What do you need? You need a Tcl interpreter. If you're on Mac OS X or Linux then you're all set because Tcl should already be installed. If you're on Windows, install Tcl: http://www.activestate.com/activetcl/downloads/

The destination folder for the trailers ($TargetDir) is set to the current working directory by default.

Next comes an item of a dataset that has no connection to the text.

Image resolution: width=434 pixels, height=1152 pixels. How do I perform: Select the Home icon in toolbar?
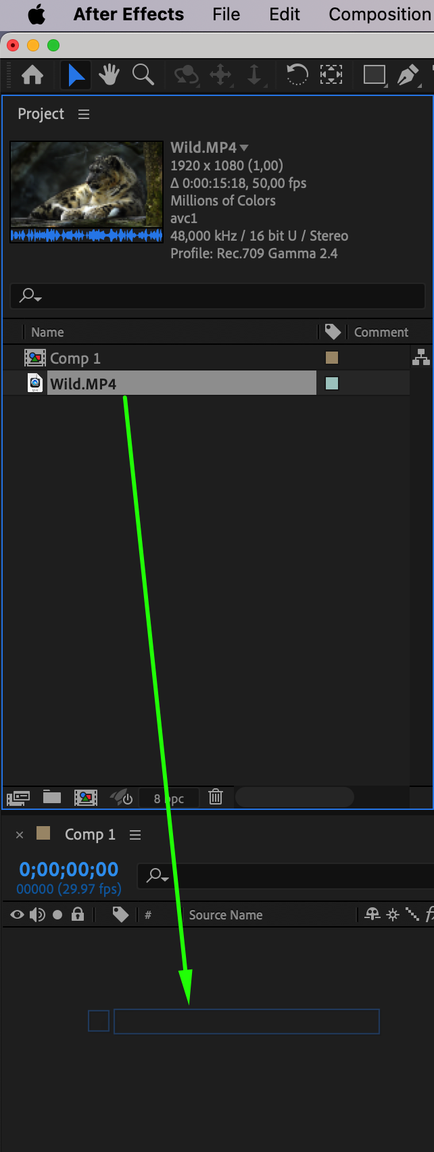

So if you put the script in C:\whatever\trailers then you would do this:

> cd C:\whatever\trailers
> tclsh
% source GetTrailers.tcl

The files are organized by each movie title being the name of a folder which contains the trailer, large & extra large poster images, and a movieinfo.xml file that contains the relevant xml data pertaining to that movie (so that you have all the good info in there for some future use).


Code:
#! /usr/bin/tclsh

# Location of the raw XML movie index.
set FeedsURL "http://www.apple.com/trailers/home/xml/current.xml"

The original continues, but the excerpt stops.